THE EXERCISE |
Copy the material below verbatim, keeping every line in its original order.

(Source material)
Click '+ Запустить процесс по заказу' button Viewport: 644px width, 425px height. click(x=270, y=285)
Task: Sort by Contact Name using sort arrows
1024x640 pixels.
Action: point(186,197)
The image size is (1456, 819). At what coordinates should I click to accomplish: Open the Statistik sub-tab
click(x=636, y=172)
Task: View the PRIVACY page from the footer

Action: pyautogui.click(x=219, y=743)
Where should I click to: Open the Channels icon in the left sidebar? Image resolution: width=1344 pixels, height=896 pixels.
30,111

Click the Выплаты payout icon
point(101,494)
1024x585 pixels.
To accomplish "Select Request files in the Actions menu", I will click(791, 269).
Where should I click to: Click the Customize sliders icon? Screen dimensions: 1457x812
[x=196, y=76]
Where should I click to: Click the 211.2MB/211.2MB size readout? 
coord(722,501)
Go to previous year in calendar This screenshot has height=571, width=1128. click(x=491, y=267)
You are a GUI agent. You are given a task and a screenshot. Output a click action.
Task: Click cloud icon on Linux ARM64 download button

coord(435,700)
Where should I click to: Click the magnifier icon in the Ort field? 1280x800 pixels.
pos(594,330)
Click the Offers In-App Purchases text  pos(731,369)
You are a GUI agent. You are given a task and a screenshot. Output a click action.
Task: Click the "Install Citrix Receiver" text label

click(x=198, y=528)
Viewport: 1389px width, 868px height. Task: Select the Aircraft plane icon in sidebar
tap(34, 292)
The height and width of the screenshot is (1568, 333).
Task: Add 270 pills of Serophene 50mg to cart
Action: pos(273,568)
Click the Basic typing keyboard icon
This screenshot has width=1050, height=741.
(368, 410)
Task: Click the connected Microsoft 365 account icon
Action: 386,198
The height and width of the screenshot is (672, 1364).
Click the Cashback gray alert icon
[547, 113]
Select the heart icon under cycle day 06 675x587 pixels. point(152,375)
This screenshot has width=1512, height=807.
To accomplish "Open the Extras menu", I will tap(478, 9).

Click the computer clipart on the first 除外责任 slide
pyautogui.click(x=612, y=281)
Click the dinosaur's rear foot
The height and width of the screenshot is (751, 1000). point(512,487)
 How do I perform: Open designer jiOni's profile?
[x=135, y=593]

TASK RESULT |
Click '+ Запустить процесс по заказу' button Viewport: 644px width, 425px height. click(x=270, y=285)
Task: Sort by Contact Name using sort arrows
1024x640 pixels.
Action: point(186,197)
The image size is (1456, 819). At what coordinates should I click to accomplish: Open the Statistik sub-tab
click(x=636, y=172)
Task: View the PRIVACY page from the footer

Action: pyautogui.click(x=219, y=743)
Where should I click to: Open the Channels icon in the left sidebar? Image resolution: width=1344 pixels, height=896 pixels.
30,111

Click the Выплаты payout icon
point(101,494)
1024x585 pixels.
To accomplish "Select Request files in the Actions menu", I will click(791, 269).
Where should I click to: Click the Customize sliders icon? Screen dimensions: 1457x812
[x=196, y=76]
Where should I click to: Click the 211.2MB/211.2MB size readout? 
coord(722,501)
Go to previous year in calendar This screenshot has height=571, width=1128. click(x=491, y=267)
You are a GUI agent. You are given a task and a screenshot. Output a click action.
Task: Click cloud icon on Linux ARM64 download button

coord(435,700)
Where should I click to: Click the magnifier icon in the Ort field? 1280x800 pixels.
pos(594,330)
Click the Offers In-App Purchases text  pos(731,369)
You are a GUI agent. You are given a task and a screenshot. Output a click action.
Task: Click the "Install Citrix Receiver" text label

click(x=198, y=528)
Viewport: 1389px width, 868px height. Task: Select the Aircraft plane icon in sidebar
tap(34, 292)
The height and width of the screenshot is (1568, 333).
Task: Add 270 pills of Serophene 50mg to cart
Action: pos(273,568)
Click the Basic typing keyboard icon
This screenshot has width=1050, height=741.
(368, 410)
Task: Click the connected Microsoft 365 account icon
Action: 386,198
The height and width of the screenshot is (672, 1364).
Click the Cashback gray alert icon
[547, 113]
Select the heart icon under cycle day 06 675x587 pixels. point(152,375)
This screenshot has width=1512, height=807.
To accomplish "Open the Extras menu", I will tap(478, 9).

Click the computer clipart on the first 除外责任 slide
pyautogui.click(x=612, y=281)
Click the dinosaur's rear foot
The height and width of the screenshot is (751, 1000). point(512,487)
 How do I perform: Open designer jiOni's profile?
[x=135, y=593]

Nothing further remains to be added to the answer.